TESTO FORNITO:

____________________

Barca, gru, un ministro tecnico dal futuro politico e un serio problema italiano

Uno dei ministri di cui meno
si parla, tranne eccezioni come Claudio Cerasa del Foglio quotidiano, ma che
più ha possibilità di avere un ruolo politico nel prossimo futuro è il responsabile
del dicastero della Coesione territoriale, Fabrizio Barca. Il ministro ha un
curriculum perfetto per piacere soprattutto a sinistra. Ha insegnato politica
economica e finanza aziendale. E’ stato presidente del comitato per le
politiche territoriali dell’Ocse, è torinese ma si è occupato molto di Meridione,
anche in sede europea. Inoltre, suo padre Luciano era anch’egli un economista,
partigiano, deputato e senatore del Pci, oltre che direttore dell’Unità.

Erano esagerate
le voci, che pure sono circolate, di una sua possibile candidatura a premier
per il centrosinistra nel caso in cui fosse saltato lo schema attuale
Bersani-primarie, ma Barca resta indubbiamente un esponente dell’esecutivo
tecnico da seguire da vicino per capire alcune delle prossime caratteristiche
di un nuovo, eventuale centrosinistra di governo (politico), sempre che
l’economista di Torino voglia schierarsi.

____________________

VOCI ESTRATTE:
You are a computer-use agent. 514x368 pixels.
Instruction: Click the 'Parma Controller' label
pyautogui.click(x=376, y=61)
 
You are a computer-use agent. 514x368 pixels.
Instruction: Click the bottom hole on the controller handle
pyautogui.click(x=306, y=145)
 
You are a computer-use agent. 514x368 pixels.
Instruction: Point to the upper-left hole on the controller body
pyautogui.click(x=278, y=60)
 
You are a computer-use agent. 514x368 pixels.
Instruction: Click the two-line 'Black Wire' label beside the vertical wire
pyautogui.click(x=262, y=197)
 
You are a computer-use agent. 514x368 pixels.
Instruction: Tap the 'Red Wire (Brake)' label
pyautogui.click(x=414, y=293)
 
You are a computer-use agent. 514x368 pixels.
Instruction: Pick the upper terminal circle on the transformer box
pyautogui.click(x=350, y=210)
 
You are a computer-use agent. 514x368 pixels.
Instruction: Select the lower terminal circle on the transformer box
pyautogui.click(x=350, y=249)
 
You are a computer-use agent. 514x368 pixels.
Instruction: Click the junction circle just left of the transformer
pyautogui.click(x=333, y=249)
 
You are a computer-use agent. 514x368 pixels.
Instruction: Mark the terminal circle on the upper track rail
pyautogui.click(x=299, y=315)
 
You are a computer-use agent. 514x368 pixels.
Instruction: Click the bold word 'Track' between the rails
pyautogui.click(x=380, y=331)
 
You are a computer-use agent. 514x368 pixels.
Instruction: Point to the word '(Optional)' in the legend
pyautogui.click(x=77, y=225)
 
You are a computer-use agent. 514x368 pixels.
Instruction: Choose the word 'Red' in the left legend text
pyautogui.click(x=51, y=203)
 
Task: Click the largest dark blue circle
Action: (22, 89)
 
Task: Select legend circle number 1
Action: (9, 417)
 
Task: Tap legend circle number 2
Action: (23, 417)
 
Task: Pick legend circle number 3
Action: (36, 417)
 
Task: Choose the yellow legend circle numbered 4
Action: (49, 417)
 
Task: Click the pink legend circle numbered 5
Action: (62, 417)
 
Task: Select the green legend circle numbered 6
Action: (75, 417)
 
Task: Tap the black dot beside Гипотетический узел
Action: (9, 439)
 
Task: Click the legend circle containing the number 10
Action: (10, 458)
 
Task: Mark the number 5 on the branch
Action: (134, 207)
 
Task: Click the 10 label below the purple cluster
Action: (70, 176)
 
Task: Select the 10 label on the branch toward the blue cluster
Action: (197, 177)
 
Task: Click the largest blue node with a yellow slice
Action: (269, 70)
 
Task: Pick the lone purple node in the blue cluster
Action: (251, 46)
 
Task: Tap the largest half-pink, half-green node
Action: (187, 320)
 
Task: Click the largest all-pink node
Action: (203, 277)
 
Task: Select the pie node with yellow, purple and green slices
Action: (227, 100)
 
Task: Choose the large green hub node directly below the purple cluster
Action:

____________________

ATTIVITÀ DA SVOLGERE:
1. Indica se ciascuna affermazione concorda con l'articolo su Fabrizio Barca, rispondendo sì o no e citando alla lettera le parole decisive: (a) Barca è originario di Torino; (b) il padre di Barca era anch'egli un economista; (c) secondo l'articolo, le ipotesi di una candidatura di Barca a premier per il centrosinistra erano fondate.
2. Prosegui l'articolo su Fabrizio Barca partendo dopo la sua ultima frase.
Le voci estratte non hanno alcun rapporto con l'articolo.

RISPOSTE ATTESE:
1.
(a) Sì: «è torinese».
(b) Sì: «suo padre Luciano era anch’egli un economista».
(c) No: «Erano esagerate le voci».

2.
La sua intervista di ieri al
Corriere della sera
denota tre caratteristiche principali. Capacità di trovare
uno slogan, per di più a doppio significato, facilitando il compito del
titolista: “Voglio vedere le gru nei cantieri”, nel senso di attuare quanto
fatto finora dall’esecutivo guidato da Mario Monti ma anche nel senso letterale
dei lavori pubblici da avviare. La seconda caratteristica si coglie al fondo
della conversazione con Antonella Baccaro ed è un certo gusto dell’ironia mista
a fierezza. Domanda: “Ministro, cosa farà dopo?”. Risposta: “Dopo quando?”. “Quando
finirà la fase discendente di questo governo”. Risposta: “Perché, finisce?”.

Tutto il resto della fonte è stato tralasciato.